2019-10-02 - Stop Overthinking
Have you ever been practicing something and found yourself overthinking it? As a member of more than one choir over the years I recall moments of overthinking my breathing spots. Instructors would go over the best places to focus on a breath, to allow for desirable results in hitting notes and getting though phrases without sounding as though we were all gasping for air like an athlete during the final fifty yards of a marathon. And while in the end it worked well the process could be tedious and challenging. When I played on the basketball team, the coach had us working on doing proper layups. She got us to focus on the right foot leading off for a left-side layup then the left leading off for a right-side layup. The proper footing better ensured a consistent successful shot in game time. For a while, many of us, during practice, seemed more inclined to have increased failed attempts as opposed to successful ones - apparently, we were still overthinking the operation. Similarly, while working to improve my typing speed and accuracy, I have found some things getting into my head and slowing me down, increasing my number of errors and reducing my speed.

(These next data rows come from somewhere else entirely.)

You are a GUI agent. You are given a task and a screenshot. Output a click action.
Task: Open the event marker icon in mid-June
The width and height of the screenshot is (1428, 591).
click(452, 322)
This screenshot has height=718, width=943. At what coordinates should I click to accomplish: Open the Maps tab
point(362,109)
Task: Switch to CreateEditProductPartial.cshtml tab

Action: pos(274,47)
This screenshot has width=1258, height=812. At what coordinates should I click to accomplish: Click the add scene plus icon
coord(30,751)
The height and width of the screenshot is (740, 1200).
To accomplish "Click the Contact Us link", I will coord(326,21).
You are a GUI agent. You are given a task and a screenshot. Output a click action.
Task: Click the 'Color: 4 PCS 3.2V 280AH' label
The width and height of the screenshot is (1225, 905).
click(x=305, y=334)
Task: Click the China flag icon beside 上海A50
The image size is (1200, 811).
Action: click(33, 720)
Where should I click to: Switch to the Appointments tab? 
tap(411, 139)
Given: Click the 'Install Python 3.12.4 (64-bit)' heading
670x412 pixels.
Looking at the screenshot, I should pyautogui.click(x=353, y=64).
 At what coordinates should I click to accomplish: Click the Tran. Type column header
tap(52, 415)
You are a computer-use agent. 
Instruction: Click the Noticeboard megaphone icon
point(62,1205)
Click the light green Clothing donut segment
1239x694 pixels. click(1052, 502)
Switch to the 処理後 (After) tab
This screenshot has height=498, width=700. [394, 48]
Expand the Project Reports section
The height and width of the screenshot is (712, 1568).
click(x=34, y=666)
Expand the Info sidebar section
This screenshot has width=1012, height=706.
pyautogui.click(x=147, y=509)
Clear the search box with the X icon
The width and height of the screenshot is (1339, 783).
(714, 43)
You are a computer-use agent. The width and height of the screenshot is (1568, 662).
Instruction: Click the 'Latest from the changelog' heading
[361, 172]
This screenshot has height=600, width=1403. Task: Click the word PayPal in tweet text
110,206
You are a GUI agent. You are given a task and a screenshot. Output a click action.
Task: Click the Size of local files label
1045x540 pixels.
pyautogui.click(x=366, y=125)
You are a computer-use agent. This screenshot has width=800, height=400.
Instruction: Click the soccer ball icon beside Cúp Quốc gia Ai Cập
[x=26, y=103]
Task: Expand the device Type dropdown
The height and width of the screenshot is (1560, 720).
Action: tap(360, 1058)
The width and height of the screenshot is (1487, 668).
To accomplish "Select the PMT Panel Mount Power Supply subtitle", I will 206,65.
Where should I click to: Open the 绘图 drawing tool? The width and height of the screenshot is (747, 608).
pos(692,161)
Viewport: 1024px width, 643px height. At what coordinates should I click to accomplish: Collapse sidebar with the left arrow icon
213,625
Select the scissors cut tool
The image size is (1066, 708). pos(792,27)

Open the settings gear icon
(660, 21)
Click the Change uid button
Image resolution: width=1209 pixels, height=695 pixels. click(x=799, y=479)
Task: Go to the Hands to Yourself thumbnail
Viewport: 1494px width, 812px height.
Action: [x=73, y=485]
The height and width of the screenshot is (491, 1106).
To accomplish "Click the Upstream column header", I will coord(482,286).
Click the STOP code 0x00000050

Reading a sentence's or paragraph’s content too closely or noticing its length hinders my usual speed and increases typos. Attention to the difficulty level or trying to correct an error also hampers progress. Whether it is related to childhood corrected dyslexia challenges or just the typical insecurity during the learning process - or both - overthinking it will not help. What did help was switching to different quotes more frequently during practice, not allowing time for too much thought of content, avoiding checking the difficulty level until having completed the exercise, not doing corrections in practices, and limiting the training time to reduce hand cramping and anxiety. These steps have led to yet another success after a good amount of daily practice. And before long, I will be less likely to overthink my speed, accuracy and overall ability, but instead will master the physical act of sharing a collection of characters under keystrokes combined to convey entire thoughts.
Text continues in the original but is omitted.